Charisma University
- Type: Private, non-profit
- Established: 2011
- President: Dr. William Martin Sloane
- Faculty: 100
- Administrative staff: 50
- Undergraduates: Over 8,000
- Postgraduates: Over 2,000
- Location: Providenciales, Turks and Caicos Islands, British Overseas Territories, Billings, Montana, USA
- Colours: Blue and gold
- Website: https://charisma.edu.eu/

= Charisma University =

University in the Turks and Caicos Islands

Charisma University (CU) is an academic institution established in 2011 and located in the Turks and Caicos Islands (TCI), British Overseas Territories of the United Kingdom. It is a non-profit institution recognized by the Turks and Caicos Islands Ministry of Education, Labour, Employment and Customer Service to offer accredited undergraduate, graduate, post-graduate degree programs and certificate programs in various disciplines taught by over 100 faculty members. Charisma University was approved the award of post-secondary degrees by educational institutions in the State of Montana in 2023, and the university established a branch in Montana to offer US degrees.

The university specializes in providing for adult learners and online learning.

The Center for Advanced Research and Innovation (CARI) was established as an independent organization under the auspices of Charisma University. The Center provides facilities for higher research in various areas of Humanities, Social Science and Technology disciplines. CARI is also aimed at establishing and promoting exchange programs with academic, research, training institutes and think tank organizations at home and abroad.

Charisma University is an institutional member of the American Council on Education (ACE). ACE is a member of the International Association of Universities (IAU).

Charisma University is a member of the Council for Higher Education Accreditation International Quality Group (CIQG). The CHEA International Quality Group (CIQG) advances the understanding of international quality assurance and promotes high-quality higher education through international accreditation bodies worldwide.

== Accreditation ==
Charisma University is recognized by the Turks and Caicos Islands Ministry of Education, Labour, Employment and Customer Service as a degree-granting institution for associate degree, Bachelor's degree, Master's degree, and the Doctorate along with Certificate programs. Ministry of Education, Labour, Employment and Customer Service is recognized by the Council for Higher Education Accreditation (CHEA).

Charisma University is accredited by the Accreditation Council for Business Schools and Programs (ACBSP). ACBSP accredits business, accounting, and business-related programs at the associate, baccalaureate, master, and doctorate degree levels worldwide. ACBSP is recognized by the Council for Higher Education Accreditation (CHEA).

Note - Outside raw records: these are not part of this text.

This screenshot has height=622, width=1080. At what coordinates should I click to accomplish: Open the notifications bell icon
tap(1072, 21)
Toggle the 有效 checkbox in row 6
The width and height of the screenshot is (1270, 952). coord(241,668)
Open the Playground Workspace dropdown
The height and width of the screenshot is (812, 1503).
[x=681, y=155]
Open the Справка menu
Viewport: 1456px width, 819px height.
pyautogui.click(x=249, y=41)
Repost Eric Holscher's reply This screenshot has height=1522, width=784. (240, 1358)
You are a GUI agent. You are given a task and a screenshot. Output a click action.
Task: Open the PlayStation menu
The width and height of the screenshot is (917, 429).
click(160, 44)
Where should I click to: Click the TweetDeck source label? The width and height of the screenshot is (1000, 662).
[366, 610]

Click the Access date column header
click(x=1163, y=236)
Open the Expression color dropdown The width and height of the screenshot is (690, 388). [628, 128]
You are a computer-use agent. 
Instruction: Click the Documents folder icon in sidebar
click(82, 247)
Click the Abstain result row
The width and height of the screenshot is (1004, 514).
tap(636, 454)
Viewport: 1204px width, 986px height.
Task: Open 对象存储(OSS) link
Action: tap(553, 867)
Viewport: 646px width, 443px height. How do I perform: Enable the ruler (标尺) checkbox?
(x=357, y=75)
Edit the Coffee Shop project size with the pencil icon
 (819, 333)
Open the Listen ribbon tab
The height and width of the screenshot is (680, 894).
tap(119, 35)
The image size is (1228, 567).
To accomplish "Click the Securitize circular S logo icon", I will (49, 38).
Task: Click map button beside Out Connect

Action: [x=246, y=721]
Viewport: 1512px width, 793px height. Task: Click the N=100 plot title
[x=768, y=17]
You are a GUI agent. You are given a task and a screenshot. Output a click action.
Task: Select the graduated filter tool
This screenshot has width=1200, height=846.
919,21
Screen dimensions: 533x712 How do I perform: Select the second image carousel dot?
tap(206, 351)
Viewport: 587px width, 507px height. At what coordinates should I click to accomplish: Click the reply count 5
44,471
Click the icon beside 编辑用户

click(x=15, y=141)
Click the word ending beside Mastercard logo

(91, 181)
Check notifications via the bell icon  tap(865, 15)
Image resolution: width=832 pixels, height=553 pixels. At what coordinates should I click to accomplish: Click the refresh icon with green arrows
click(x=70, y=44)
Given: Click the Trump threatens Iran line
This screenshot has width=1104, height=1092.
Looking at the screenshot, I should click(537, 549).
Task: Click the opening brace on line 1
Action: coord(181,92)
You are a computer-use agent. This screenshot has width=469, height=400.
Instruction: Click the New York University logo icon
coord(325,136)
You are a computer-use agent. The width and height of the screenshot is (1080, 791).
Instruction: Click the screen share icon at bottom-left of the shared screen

Charisma University is a member of the Transnational Association of Christian Colleges and Schools (TRACS) having been awarded Accredited Status as a Category IV institution by the TRACS Accreditation Commission on October 22, 2024. This status is effective as of July 1, 2024, and is good through June 30, 2029. TRACS's accreditation is recognized by both the U.S. Department of Education and CHEA.

Charisma University is also institutionally accredited by the Accreditation, Certification, and Quality Assurance Institute (ACQUIN).

Charisma University is listed on the European Quality Assurance Register for Higher Education (EQAR). The European Quality Assurance Register for Higher Education (EQAR) is the European Association for Quality Assurance in Higher Education's (ENQA) and the European Higher Education Area's (EHEA) official register of QAAs, listing those that substantially comply with the ESG.

Charisma University is listed in the collaborative International Association of Universities (IAU) and United Nations Educational, Scientific and Cultural Organization (UNESCO).

Charisma University's Cross-Border Accreditation

Charisma University is considered a case study in cross-border accreditation, a model recognized by international higher education organizations.

According to the MACCA Manual – Mercosur Accreditation Agency, “cross-border accreditation plays a significant role in higher education.” UNESCO and the OECD define cross-border education as that in which “the teacher, student, program, institution/provider, or course materials cross national borders.”

This model confirms the already established practice in international higher education: accreditation agencies, whether institutional or programmatic, do not limit their activities to their national territory and can evaluate and accredit universities in different countries.

==Schools, faculties and institutes==
The university currently offers over forty-degree programs and three graduate certificates in its six schools:
- School of Business
- School of Education
- School of Law
- School of Philosophy and Religion
- School of Psychology and Behavioral Science
- School of Health Sciences

==University rankings==
The Knowledge Review Magazine selected Charisma University as one of the 10 Best Universities of Caribbean Islands in 2019.

Charisma University is listed and ranked 801+ in the Impact Rankings: Quality education 2021 in the Times Higher Education World University Rankings.